Differential Diagnosis

Differential Diagnosis^[1][2]

• Acute hyperventilation
• Acute pancreatitis
• Adrenogenital Syndrome
• Alcoholism with reduced intestinal absorption of potassium
• Alkalosis
• Anabolic states or conditions of rapid cell multiplication
• Anorexia Nervosa
• Barium or toluene ingestion
• Bartter's Syndrome
• Bilateral Adrenal Hyperplasia
• Bulimia
• Carbenoxolon
• Chewing tobacco
• Chloroquine overdose
• Chronic glomerulonephritis
• Chronic inflammatory bowel disease
• Chronic laxative abuse
• Clay ingestion
• Cushing's Syndrome
• Diabetes Insipidus
• Diabetes with glucosuria
• Diabetic Ketoacidosis
• Diarrhea
• Digibind therapy
• Drugs
• Excessive sweating
• "Fad" diets
• Gastroenteritis
• Gastrointestinal (GI) fistula
• Geophagia
• Heart failure
• Heriditary pseudohyperaldosteronism
• Hyperaldosteronism
• Hypokalemic periodic paralysis
• Hypomagnesemia
• Hypothermia
• Hypovolemia
• Ileus
• Leukemia
• Licorice excess
• Liddle's Syndrome
• Malabsorption syndrome
• Malignant hypertension
• Metabolic acidosis
• Mineralacorticoid excess
• Nasogastric suction
• Polyuric phase after acute renal failure
• Postoperative
• Pseudohypokalemia
• Pyloric Stenosis
• Renal Artery Stenosis
• Renal Tubular Acidosis
• Renin-secreting tumor
• Starvation
• Steroid therapy
• Stress
• Total parenteral nutrition
• Ureterosigmoidostomy
• Villous adenoma of the rectum
• Vomiting

Diagnosis

Symptoms and signs

• Fatigue
• Weakness
• Vomiting
• Constipation
• Muscle cramps and paralysis (the lower extremity muscles are most commonly involved) which may involve the intestine and cause ileus
• Respiratory muscle weakness leading to respiratory failure

Cardiac

• Hypertension
• Arrhythmias including premature atrial and ventricular complexes, paroxysmal atrial or junctional tachycardia and even ventricular tachycardia or fibrillation
• Heart block
• Digoxin therapy, CAD and left ventricular hypertrophy potentiate hypokalemia effects on the heart

Renal

• Nephrogenic diabetes insipidus due to decreased concentrating ability.
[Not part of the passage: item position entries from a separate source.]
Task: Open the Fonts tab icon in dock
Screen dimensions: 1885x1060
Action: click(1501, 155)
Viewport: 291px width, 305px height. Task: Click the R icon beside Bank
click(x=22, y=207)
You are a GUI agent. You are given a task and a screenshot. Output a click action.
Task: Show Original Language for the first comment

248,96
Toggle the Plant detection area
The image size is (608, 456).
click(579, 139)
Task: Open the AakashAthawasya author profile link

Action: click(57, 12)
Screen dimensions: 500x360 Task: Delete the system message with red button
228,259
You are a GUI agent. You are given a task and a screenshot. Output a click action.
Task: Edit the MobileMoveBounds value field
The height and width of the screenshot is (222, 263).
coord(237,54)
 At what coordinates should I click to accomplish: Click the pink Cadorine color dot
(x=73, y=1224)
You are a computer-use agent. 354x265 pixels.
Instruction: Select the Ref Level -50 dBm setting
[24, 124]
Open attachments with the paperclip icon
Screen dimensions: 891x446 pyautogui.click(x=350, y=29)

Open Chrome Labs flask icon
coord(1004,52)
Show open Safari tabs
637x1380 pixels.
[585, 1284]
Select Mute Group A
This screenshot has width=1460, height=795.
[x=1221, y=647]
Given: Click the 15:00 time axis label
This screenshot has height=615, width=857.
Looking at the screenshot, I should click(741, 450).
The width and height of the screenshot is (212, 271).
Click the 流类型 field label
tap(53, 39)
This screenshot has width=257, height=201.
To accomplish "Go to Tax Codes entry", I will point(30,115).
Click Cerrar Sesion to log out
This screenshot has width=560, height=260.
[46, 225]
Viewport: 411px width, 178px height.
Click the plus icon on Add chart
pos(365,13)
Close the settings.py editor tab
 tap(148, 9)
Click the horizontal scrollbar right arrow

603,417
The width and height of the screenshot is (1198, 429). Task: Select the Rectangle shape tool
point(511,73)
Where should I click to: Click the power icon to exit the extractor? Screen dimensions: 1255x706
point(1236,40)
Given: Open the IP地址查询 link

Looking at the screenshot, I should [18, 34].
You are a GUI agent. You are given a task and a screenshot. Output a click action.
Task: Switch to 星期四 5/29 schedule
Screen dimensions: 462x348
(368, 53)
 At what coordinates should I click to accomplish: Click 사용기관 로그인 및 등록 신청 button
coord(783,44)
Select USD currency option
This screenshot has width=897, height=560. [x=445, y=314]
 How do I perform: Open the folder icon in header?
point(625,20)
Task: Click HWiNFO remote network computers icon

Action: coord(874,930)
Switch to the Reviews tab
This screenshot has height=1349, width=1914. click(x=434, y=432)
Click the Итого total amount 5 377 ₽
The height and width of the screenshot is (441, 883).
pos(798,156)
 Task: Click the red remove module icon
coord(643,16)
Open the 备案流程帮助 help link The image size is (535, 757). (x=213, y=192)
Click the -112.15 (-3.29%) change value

As a consequence, the patient presents with polyuria and polydipsia
• Increased bicarbonate reabsorption
• Increased ammonia formation which may precipitate hepatic encephalopathy in cirrhotic patients
• Decreased sodium reabsorption resulting in hyponatremia

Other

• Rhabdomyolysis
• Hyperglycemia

History

A detailed history can help depict the cause of hypokalemia.

Dietary history

Malnutrition: lack of meat and fruit intake

Medication history

• Diuretics (loop and thiazides)
• Beta agonists
• Chloroquine
• Theophylline
• Insulin
• Corticosteroids
• Licorice
• Nephrotoxic drugs (platinum-based chemotherapy, aminoglycosides)
• Laxatives

Past medical history

• Uncontrolled diabetes
• Hyperthyroidism
• Pernicious anemia
• COPD (treated with Beta agonists and theophylline)
• Cushing’s disease
• Periodic paralysis
• Ileostomy/short bowel
• Primary hyperaldosteronism
• Liddle syndrome
• Bartter and Gitelman syndrome
• Prolonged starvation
• Cancer
• Renal tubular acidosis type I and type II

Laboratory Findings

• Complete blood count (CBC)
• Blood urea nitrogen (BUN)/creatinine
• Calcium
• Magnesium
• Glucose
• Arterial blood gases
• Aldosterone level
• Renin levels
• Urinary sodium
• Urine potassium
  • Levels <25 meq/day (or <15 meq/L on urine spot) rule out a renal cause of hypokalemia and suggest extrarenal potassium loss or transcellular shift
  • Higher potassium excretion suggest renal losses.
• Transtubular potassium gradient (TTKG)
  • TTKG= (Urine K x Plasma osmolarity)/(Plasma K x Urine osmolarity)
  • A TTKG less than 2-3 indicates renal potassium conservation in a hypokalemic patient
  • A urine osmolality less than plasma osmolality or urine sodium <20 mEq/L, the formula is not applicable
• Urine chloride
  • <25 meq/L: vomiting or remote diuretic use
  • >40 meq/L: diuretics, Bartter's, Gitelman's and mineralocorticoid excess

Electrocardiography

Overview

• Caused mainly by delayed ventricular repolarization
• Seen at potassium levels <3 meq/L (90% of patients with potassium levels <2.7 meq/L have abnormal ECG findings)
• Rapidly reversible with potassium depletion

ECG changes

1. ST segment depression, decreased T wave amplitude, prominent U waves
   • seen in 78% of patients with a K < 2.7 meq
   • seen in 35% of patients with a K > 2.7 and < 3.0
   • seen in 10% of patients with a K > 3.0 and < 3.5
   • U waves are also prominent in bradycardia and LVH
2. Prolongation of the QRS duration
   • uncommon except in severe hyperkalemia
3. Increase in the amplitude and duration of the P-wave
4. Cardiac arrhythmias and AV block
5. Contrary to popular belief there is not prolongation of the QTc, this is artifactually prolonged due to the U wave. In some cases there is fusion of the T and the U wave making interpretation impossible.

Treatment

The most important step in severe hypokalemia is removing the cause, such as treating diarrhea or stopping offending medication.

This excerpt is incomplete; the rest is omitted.